住宅ローン控除に関しては、次の5つの「居住用財産の譲渡所得の課税の特例」との重複適用が認められていません。特例の概要は、別稿「居住用不動産を売却する場合は、必ず5つの優遇措置をチエックして下さい」をご参照下さい。
①所有期間が10年超の居住用不動産を譲渡した場合の軽課税率(措置法第31条の3)
②居住用不動産を譲渡した場合の3千万円特別控除(措置法第35条)
③所有期間が10年超の居住用不動産を買換えた場合の課税の繰延べ(措置法第36条の2)

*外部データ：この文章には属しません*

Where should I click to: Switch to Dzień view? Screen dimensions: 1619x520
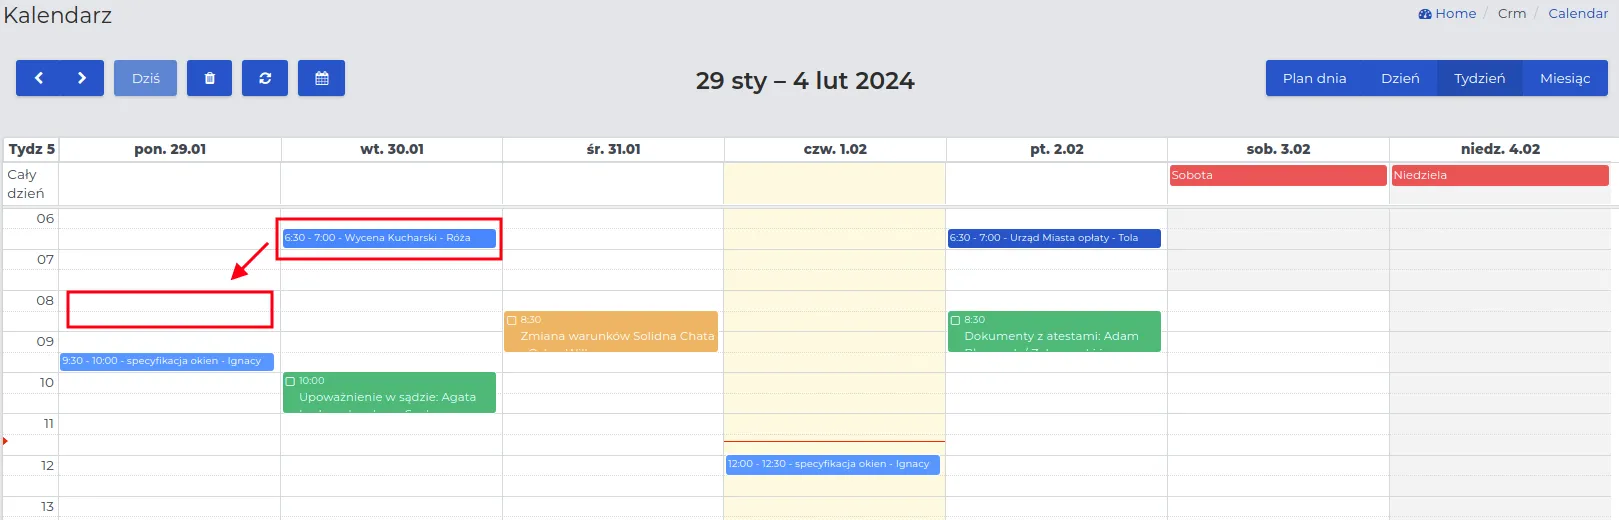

④特定の居住用不動産を交換した場合の課税の繰延べ(措置法第36条の5)
⑤既成市街地内にある土地等の中高層耐火建築物等の建設のための買換え及び交換(措置法第37条の5)
重複適用の場合は以下の制約を受けることになります。
1.居住用家屋等を居住の用に供した年分・その前年分・その前々年分の所得税について上記の居住用財産の譲渡所得の特例の適用を受けている場合は、居住の用に供した年分以降10年間について住宅ローン控除の適用を認めない。(措置法第41条第20項)
従って設例で3千万円控除の適用を受けた場合は、以降10年間住宅ローン控除の適用が受けられなくなります。

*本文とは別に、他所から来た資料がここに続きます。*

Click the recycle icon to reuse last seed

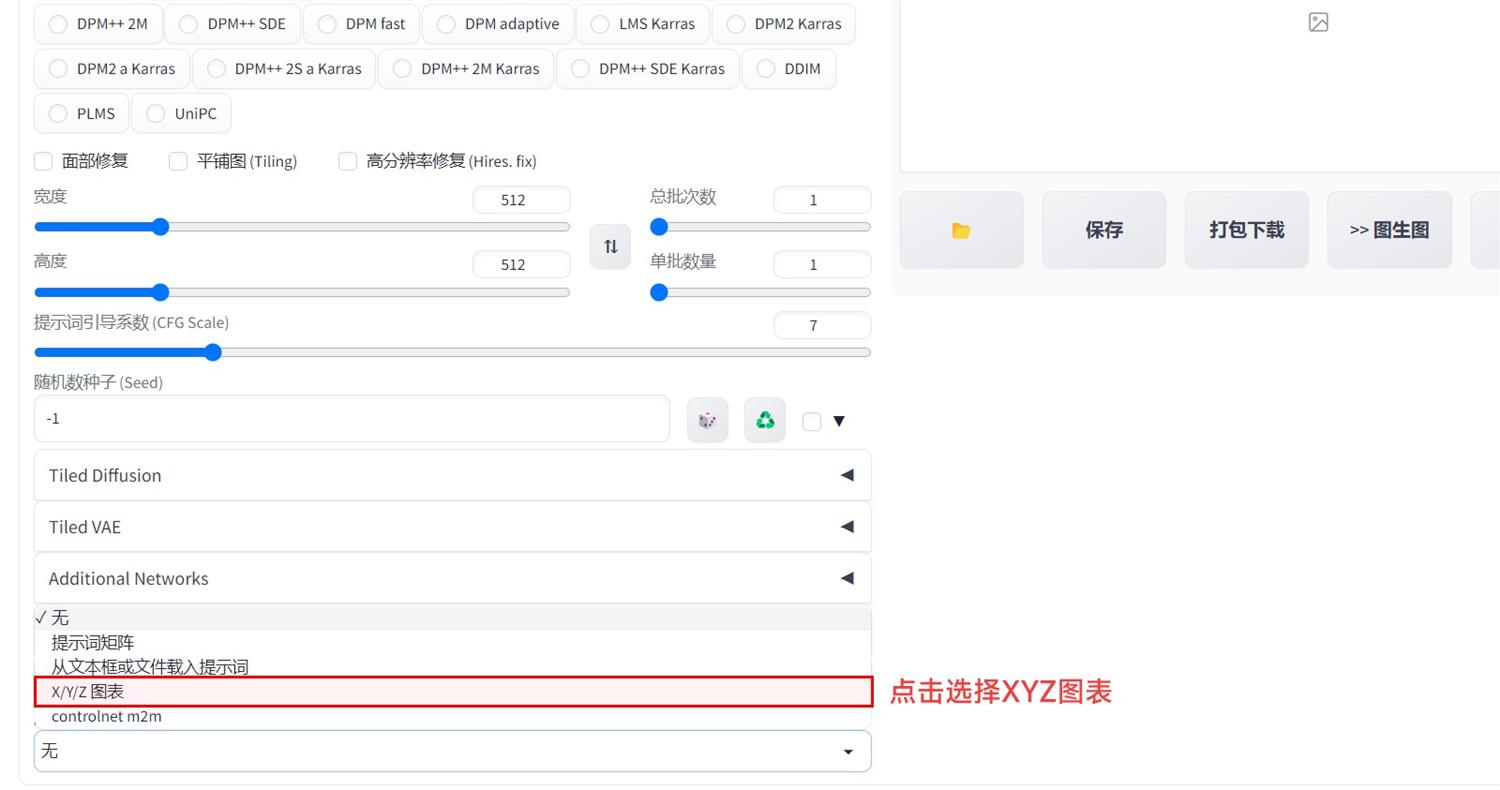[764, 419]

2.居住用家屋等を居住の用に供した年の翌年・翌々年中に当該居住用家屋並びにその敷地以外の資産(居住用財産等に限る)を譲渡して、その譲渡に就き上記の居住用財産の譲渡所得の課税の特例を受けるときは、居住の用に供した年分以降10年間について住宅ローン控除の適用を認めない。(措置法第41条第21項)
⇒令和2年税制改正
新規住宅等を居住の用に供した年の3年目に該当する年中に、従前住宅等の譲渡をして居住用財産の譲渡所得の課税の特例を受ける場合も、同様に住宅ローン控除の適用が認められなくなります。この改正は令和2年4月1日以降に行われる従前住宅の譲渡から適用されます。
3.上記2に該当する者が、当該譲渡をした年の前年分・前々年分の所得税について住宅ローン控除の適用を受けている場合は、当該前年分・前々年分の所得税についての修正申告書(確定申告書を提出していない場合は期限後申告書)を提出し納付すべき税額を納付しなければならない。(措置法第41条の3第1項)

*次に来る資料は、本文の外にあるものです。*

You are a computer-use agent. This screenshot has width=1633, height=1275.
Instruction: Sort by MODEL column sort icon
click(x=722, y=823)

設例が自宅を売却した資金で買換え資産を取得するとの前提であれば2には該当しませんので、修正申告書を提出する必要は有りません。若し買換え資産の取得を先行し、翌年以降に住替え前の自宅を売却して譲渡所得の特例を受けるのであれば2に該当し、修正申告の必要がありますので御留意下さい。